Implementing congestion charges may need declogging at other ends first
Shivani Chaturvedi | December 24, 2010
While Delhi readies new deterrents to private motorised traffic on city roads, how much is it really geared to take on the demands on public transport that will arise as a result? How aptly will it address issues of technology and logistics?
The city is planning to bring in congestion charges that will tax vehicles plying on roads during peak traffic hours of the day. It might prove effective, as envisaged by the transport department but it is going to cause a spike in the usage of public transport. Recently having phased out the Blueline buses, Delhi is already staggering under the pressure on its public transport.
Besides, the city needs an updated database of car-owners in the city. In the absence of one, the pay-for-congestion measure runs the risk of failing. "Under the Motor Vehicles Act there is no provision of penalty. If a person changes his/her residence, he/she doesn't take pains to get the address changed or record ownership details in case of a sale, the person won't be penalised," a senior tarnsport officer in the city rued. These lapses are bound to make accurate billing and payment difficult.
Further, the entire system needs will be hinged on technology. Central London, where a similar system is in place, uses an automatic charging and payment gateway. Technology is used to record time of entry, exit, compute congestion charges and identify vehicle owners for accurate billing. Automatic number plate reader (ANPR) is used to identify the vehicle-owner.
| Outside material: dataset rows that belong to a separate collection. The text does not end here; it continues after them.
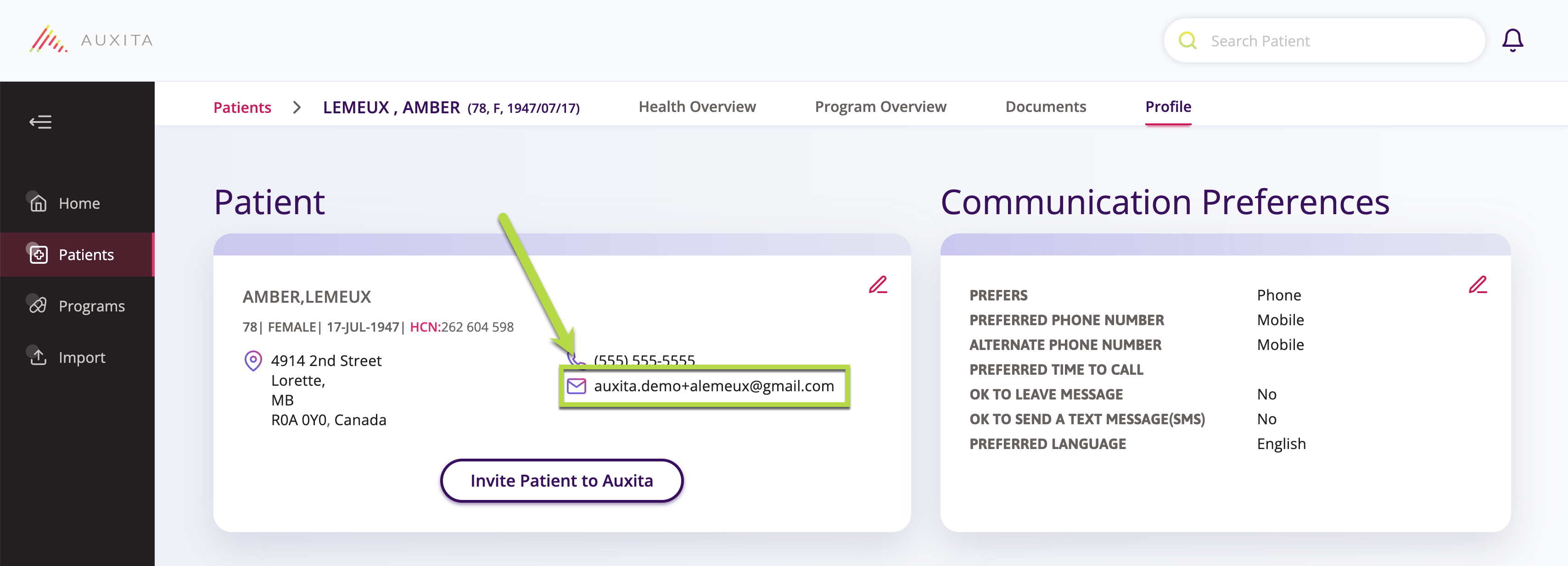The width and height of the screenshot is (1568, 566).
Task: Open the Documents tab
Action: pyautogui.click(x=1046, y=106)
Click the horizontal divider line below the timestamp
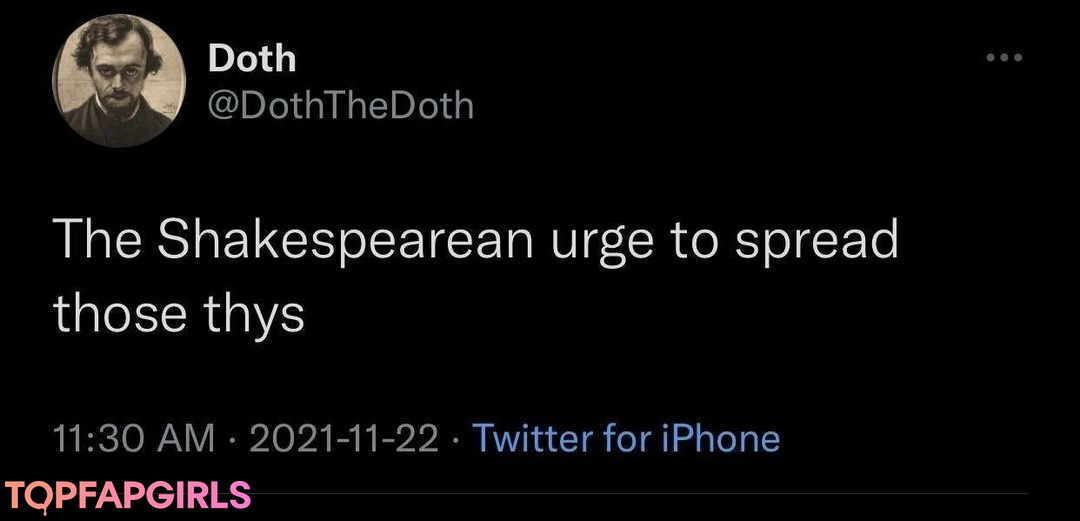This screenshot has height=521, width=1080. tap(640, 493)
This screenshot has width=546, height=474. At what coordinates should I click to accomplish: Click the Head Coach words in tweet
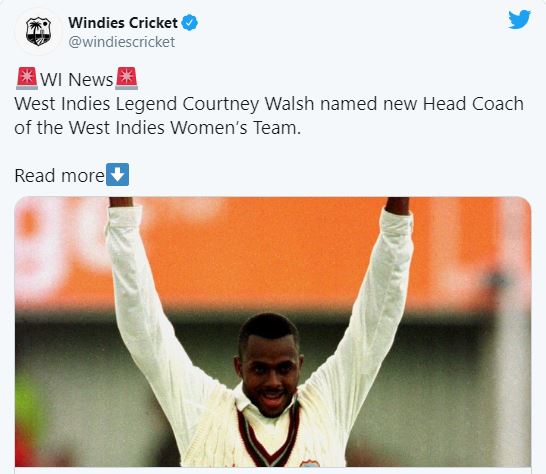(x=473, y=104)
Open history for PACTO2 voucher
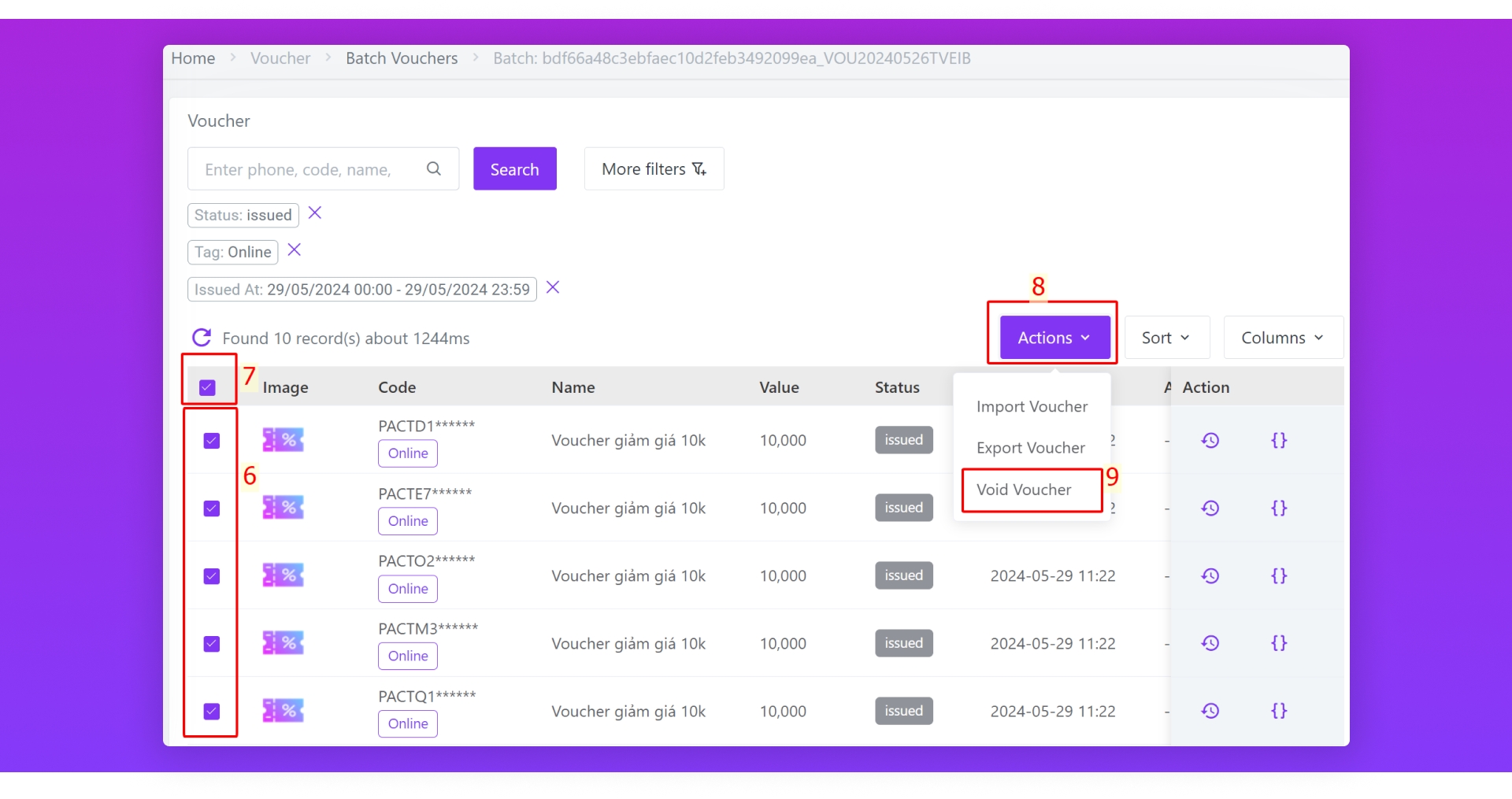1512x799 pixels. [x=1210, y=575]
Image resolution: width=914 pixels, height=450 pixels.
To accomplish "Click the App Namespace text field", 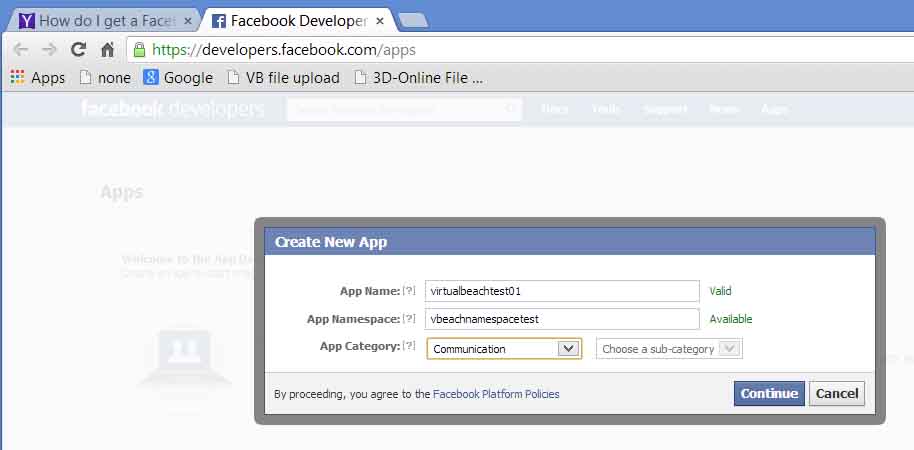I will click(561, 319).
Apart from all this, the larger question of parking space still remains. With urban space at a premium, is there really space uniformly across the city to arrange for parking the dormant vehicles?
Even the transport authorities anticipate such hurdles. "Unless these things are worked out, there will be strong opposition from the public over the charges," the officer said.
“Nowhere in Asia there is a system of congestion charge. We are thinking of going for a detailed study to explore feasibility of such charge in Delhi,” said R K Verma commissioner Delhi transport department. The study hasn’t started yet and it will take eight to ten months to complete the study, Verma added.